AI and Creativity
Can a computational process be creative and conscious? Deutsch, Penrose and the question of AGI.
Evolution is the creation of knowledge through variation and selection. And yet, it is amazing that the DNA code has enough reach to describe everything from simple cells to dinosaurs and humans. Somenthing we still cannot fully explain.

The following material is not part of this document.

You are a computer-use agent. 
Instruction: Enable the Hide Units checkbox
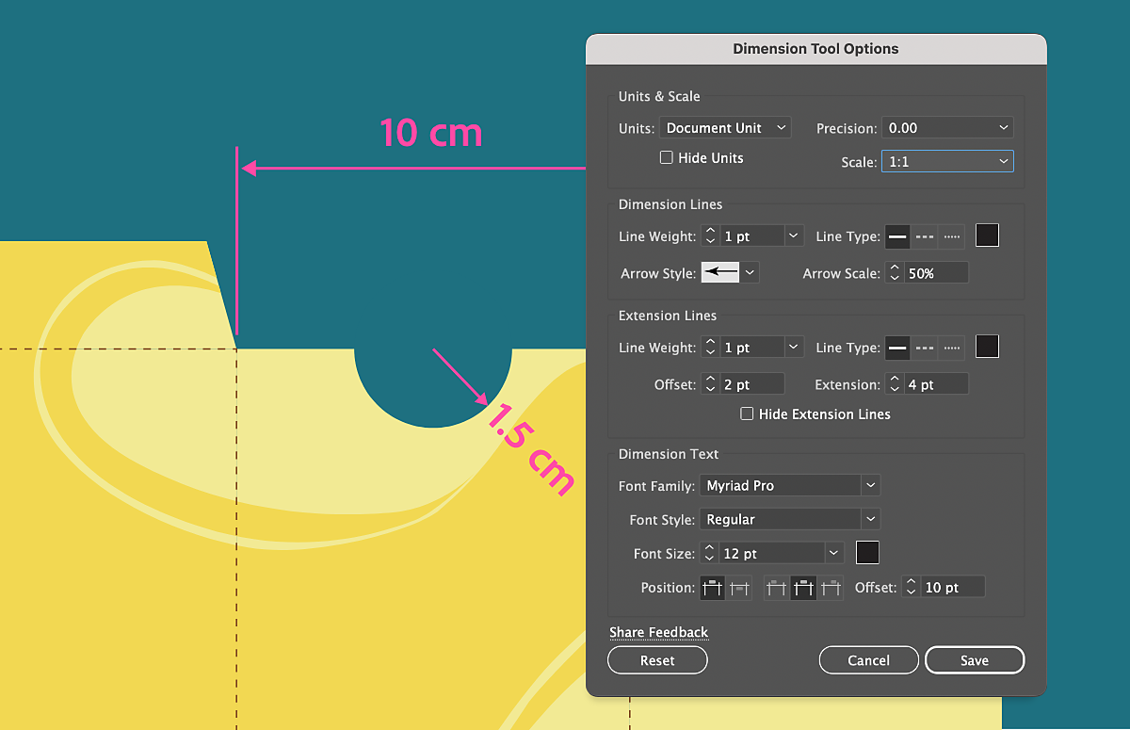tap(667, 157)
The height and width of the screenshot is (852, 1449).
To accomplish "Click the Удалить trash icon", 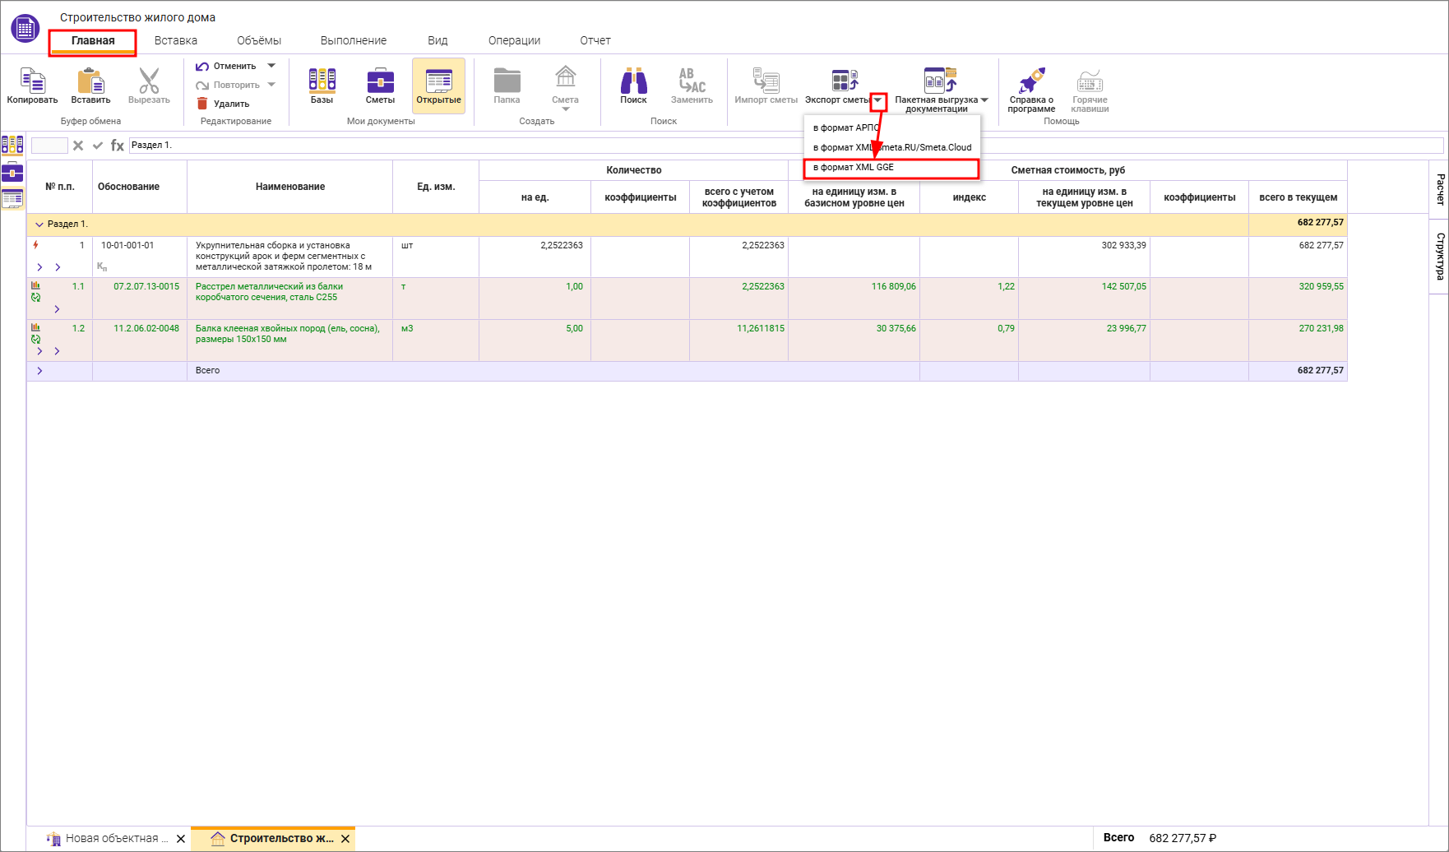I will (202, 104).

Nature holds many unresolved mysteries, among them the phenomenon of creativity, the nature of qualia (feelings), and the “hard problem” of consciousness. I am not sure that trying to achieve these artificially, without ever discovering those unknowns, can work. As long as we cannot explain the common language of art and music, why certain flowers look beautiful, or why we feel happy or sad, how can we expect to simulate any of it in a computer program?
As David Deutsch said, we, humans, are universal explainers, capable of creating explanations. New explanations create new problems, inevitable but soluble problems.
AI is a computational process; it uses pre-existing knowledge to predict the next token. The question here is whether AI will be able to help us in this infinite expansion of knowledge. I believe the answer to that question is the same as the answer to whether AI can be creative and conscious.
Deutsch argues that digital computers are universal too, similar to human brains. But the problem lies in the program that runs on them. Deutsch rejects induction (learning by extrapolating patterns from data) as a valid theory of knowledge at all. He holds that real creativity means generating new explanations through bold conjecture and error-correction, ideas that go beyond, and sometimes against, the data, rather than ones derived from it. Hardware is not the source of creativity. Even if we were able to recreate the brain, it wouldn’t be creative on its own. What matters is the program running on it, the conjecture and criticism that generate new knowledge.
Current AI is built on inductive principles: optimizing against training data or objective functions. So, it can recombine and extrapolate existing patterns, but it cannot originate genuinely new explanatory knowledge or question its own goals (so far).
On the other hand, Penrose says no; a computational process, by definition, cannot be creative. He draws on Gödel’s theorem: in any consistent formal system, there are specific true statements that cannot be proven within that system. In other words, any sufficiently powerful, consistent formal system will contain true statements that cannot be proven using its own rules. Because computation is bound by these formal systems, Penrose argues it cannot replicate the human mind’s ability to recognize these unprovable truths. This suggests consciousness accesses something beyond computation.
Penrose proposes that consciousness arises from quantum collapse in microtubules. When a quantum superposition reaches a threshold of mass-energy, the wave function collapses spontaneously. Penrose ties consciousness to these collapses (which are not yet proven).
He imagines three worlds: math, physics, and mind, linked in a loop. Math comes first: it exists on its own, timeless and independent of us. Only a tiny piece of math describes the physical world. From the physical world, only a small part gives rise to conscious minds. And from the mind, a small part of our thinking, our ability to understand math, somehow reaches back and grasps the entire mathematical world we started with.

In March 2016, AlphaGo played Move 37 against Lee Sedol, an unconventional move that had only a one-in-ten-thousand probability of being played by a human. Still, I believe that when AlphaGo searches a game tree, it is a physical system instantiating abstract rules. But instantiating a rule is not the same as understanding why the rule works. A computer can execute an algorithm perfectly without grasping the explanation behind it. Humans, by contrast, build good explanations, theories that let us predict, explain, and create in domains we have never seen before.
If Deutsch is right, AGI is a software problem; that is, we need an algorithm for conjecture or a different architecture (see Yann LeCun).
If Penrose is right, AGI is a hardware/physics problem (we need quantum biological computing).
And if Altman is right, true understanding is an emergent property of scaling laws, where a future iteration like GPT-8 might be able to solve quantum gravity through data alone.
The day AI becomes conscious and creative, able to explain new knowledge on its own, will be the day we reach AGI.
But even if that day never comes, the potential to apply AI to improve our daily lives remains huge, a once-in-a-lifetime opportunity. And as Popper reminds us, it is our duty to remain optimists.